Call me strange, but learning them is a big commitment to a query language - once you JOIN, you're on the precipice of assimilation. Anyway, let's do it...

Step 1 - Our base query

Let's start with a simple query to get all my Virtual Machines along with some basic information - like OS and Region:

resources
| where type == "microsoft.compute/virtualmachines"
| project name, osType=properties.storageProfile.osDisk.osType, osName=properties.extended.instanceView.osName, osVersion=properties.extended.instanceView.osVersion, location, state=properties.provisioningState, firstNetCardId=tostring(properties.networkProfile.networkInterfaces[0].id)

Now in this query, you'll notice I've selected the first Network Interface ID. There must always be at least one (with a valid public or private IP) through which to interact with it.

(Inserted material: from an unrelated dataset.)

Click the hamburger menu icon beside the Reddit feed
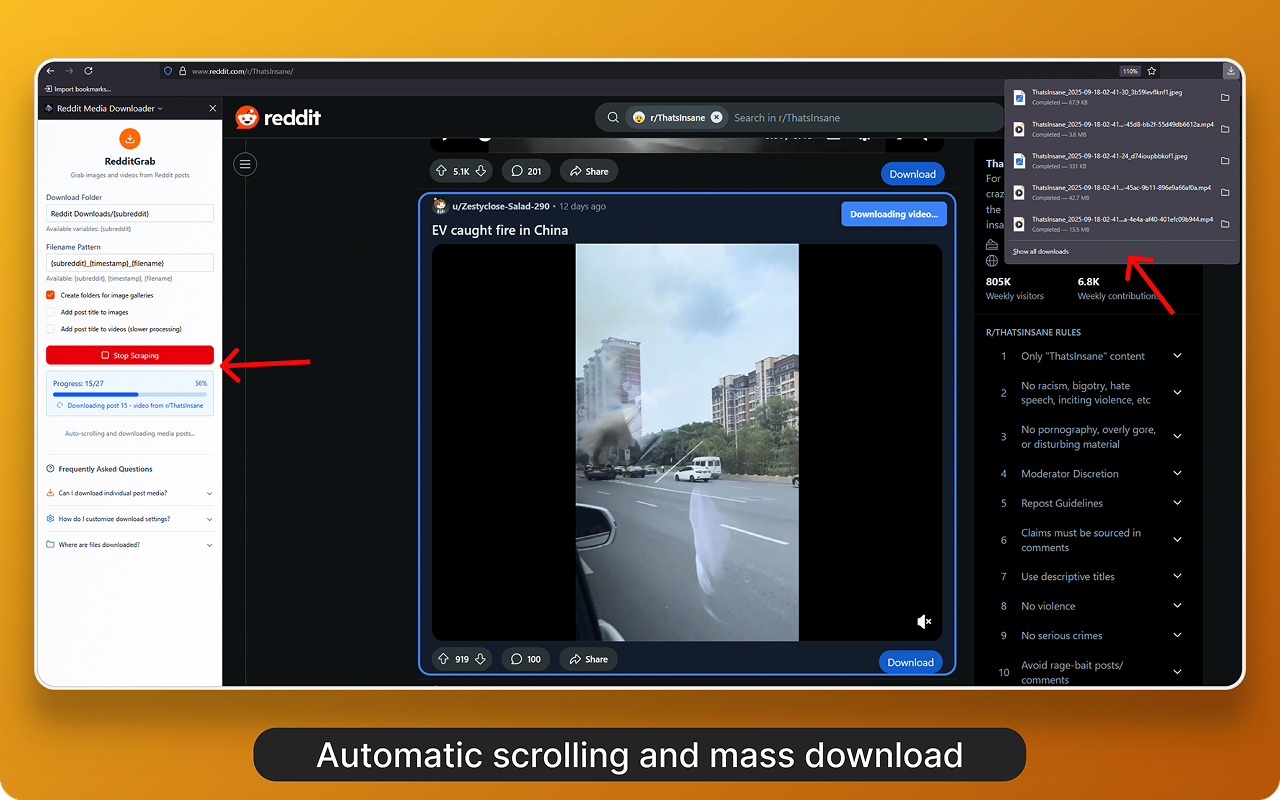Viewport: 1280px width, 800px height. coord(245,164)
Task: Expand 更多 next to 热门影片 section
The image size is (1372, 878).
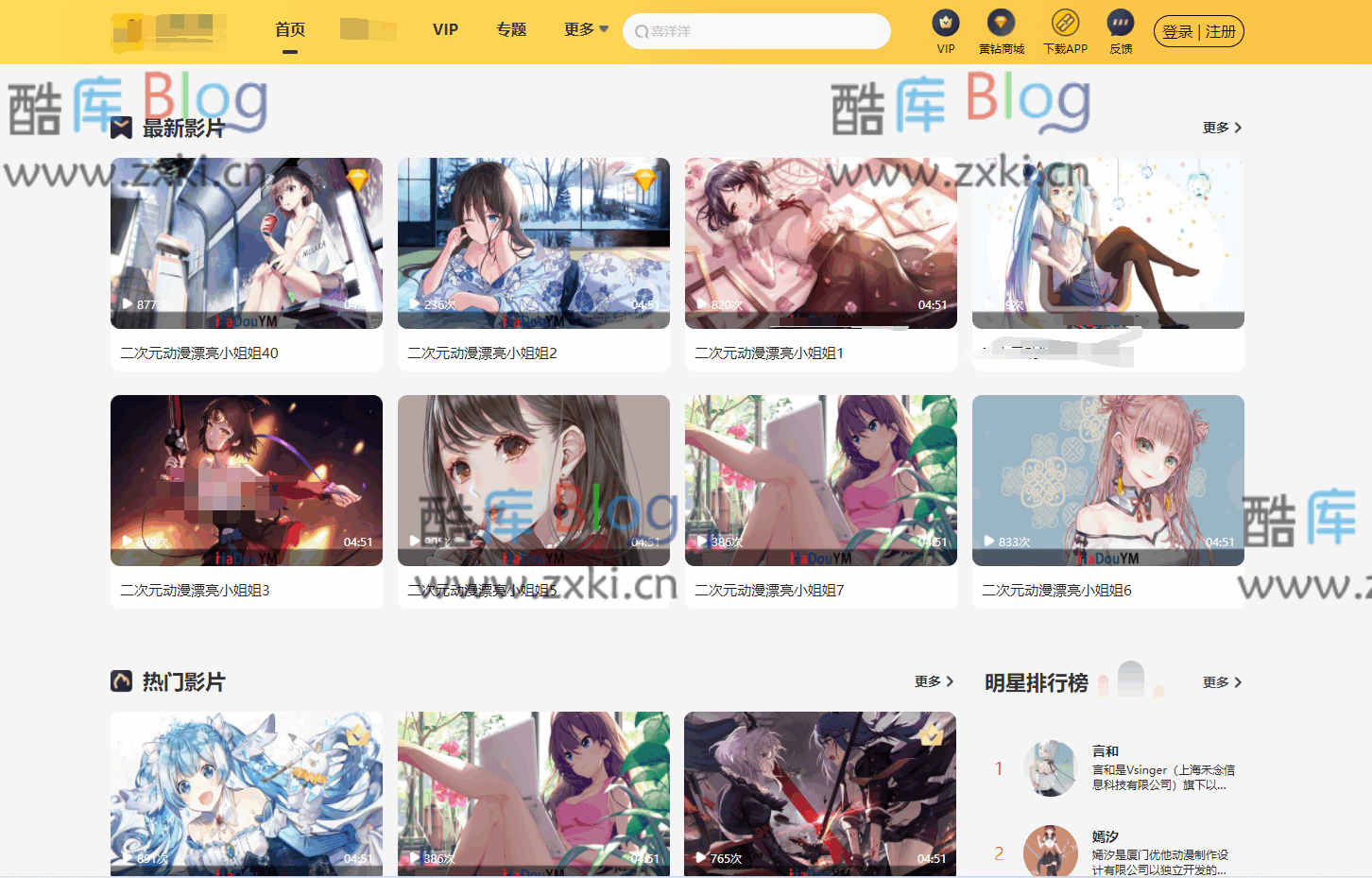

In the data returned, we cannot see any details about the attached Network Interface as it is a different resource object. All we can get is its Azure unique resource identifier.

Step 2 - Get the Network Interfaces

Similar to our base query - let's write another query that retrieves Network Interfaces, keyed by their Id and selecting their IP Address and IP Allocation Method. We'll also filter out any that are not 'primary' interfaces. We don't want them polluting our join.

resources
| where type == "microsoft.network/networkinterfaces" and properties.primary == true
| project id, name, primary=properties.primary, IP=properties.ipConfigurations[0].properties.privateIPAddress,IPMethod=properties.ipConfigurations[0].properties.privateIPAllocationMethod)

Step 3 - Make the join

We are going to join using the format:

(*1st Query*)
| join ([*2nd Query*]) on $left.[*leftIdColumn*] == $right.[*rightIdColumn*]

Which evaluates to:

resources
| where type == "microsoft.compute/virtualmachines"
| project name, osType=properties.storageProfile.osDisk.osType, osName=properties.extended.instanceView.osName, osVersion=properties.extended.instanceView.osVersion, location, state=properties.provisioningState, firstNetCardId=tostring(properties.networkProfile.networkInterfaces[0].id)
| join (resources
        | where type == "microsoft.network/networkinterfaces" and properties.primary == true
        | project id, name, primary=properties.primary, IP=properties.ipConfigurations[0].properties.privateIPAddress,IPMethod=properties.ipConfigurations[0].properties.privateIPAllocationMethod) 
    on $left.firstNetCardId == $right.id

Step 4 - Clean it up

Our query will (by default) project all the columns together. However, I don't really care about that Network Interface Id. It was just a means to an end (for the join relationship) but now I have 2 copies of it in my result set!

We can use the project keyword again to return only the columns we want across the two joined queries:

resources
| where type == "microsoft.compute/virtualmachines"
| project name, osType=properties.storageProfile.osDisk.osType, osName=properties.extended.instanceView.osName, osVersion=properties.extended.instanceView.osVersion, location, state=properties.provisioningState, firstNetCardId=tostring(properties.networkProfile.networkInterfaces[0].id)
| join (resources
        | where type == "microsoft.network/networkinterfaces" and properties.primary == true
        | project id, name, primary=properties.primary, IP=properties.ipConfigurations[0].properties.privateIPAddress,IPMethod=properties.ipConfigurations[0].properties.privateIPAllocationMethod) 
    on $left.firstNetCardId == $right.id
| project name, osType, osName, osVersion, location, state, IP, IPMethod

Well, that's it. Pretty simple really! Now we can take our Resource Graph queries to the next level!